Consapevole e attenta la partecipazione del pubblico di ogni età.

Struggenti le testimonianze, tratte quasi tutte dal materiale fornito dall’Istituto Regionale di Storia del Movimento di Liberazione delle Marche, scelte e curate dallo stesso regista con la collaborazione di Orietta Tavani.

Scarna ed essenziale la scenografia:
tralicci e trabattelli a vista simili a reticolati e torrette di guardia, valorizzati dagli efficaci effetti di luce creati da Francesco Ferrato.

E così sia i ragazzi delle scuole medie e medie superiori, sia la cittadinanza, invitata alla rappresentazione serale, hanno potuto seguire i racconti dei sopravissuti all’Olocausto, con la descrizione della vita nei campi di concentramento, dell’incubo dei rastrellamenti, dell'l’orrore della deportazione e dello sterminio finale.

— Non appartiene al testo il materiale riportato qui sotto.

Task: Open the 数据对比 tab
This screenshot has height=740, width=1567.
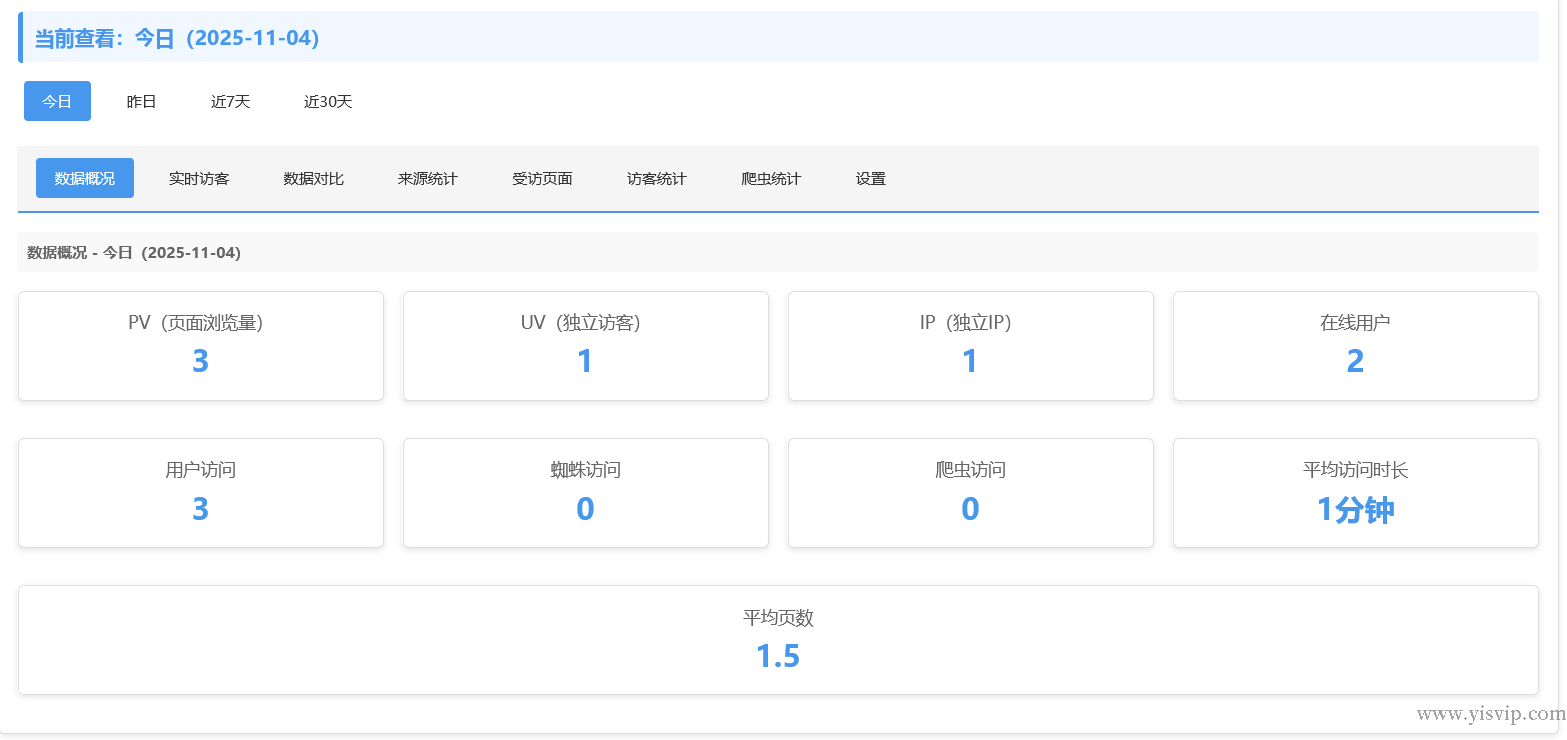Action: coord(314,178)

Neanche la scossa di terremoto della sera ha interrotto l’attenzione degli spettatori in sala e degli attori in scena, gli uni e gli altri consapevoli che quanto si stava celebrando era forse più importante.

Toccante e commovente il finale:
dopo le testimonianze sui terribili esperimenti del dott. Mengele, l’Angelo della Morte di Auschwitz, e la lettura delle poesie dei bambini di Terezin, è stata la volta di “Se questo è un uomo” di Primo Levi, disperato ammonimento a non dimenticare  l’abisso della Shoah,  il crimine più grande del secolo appena trascorso.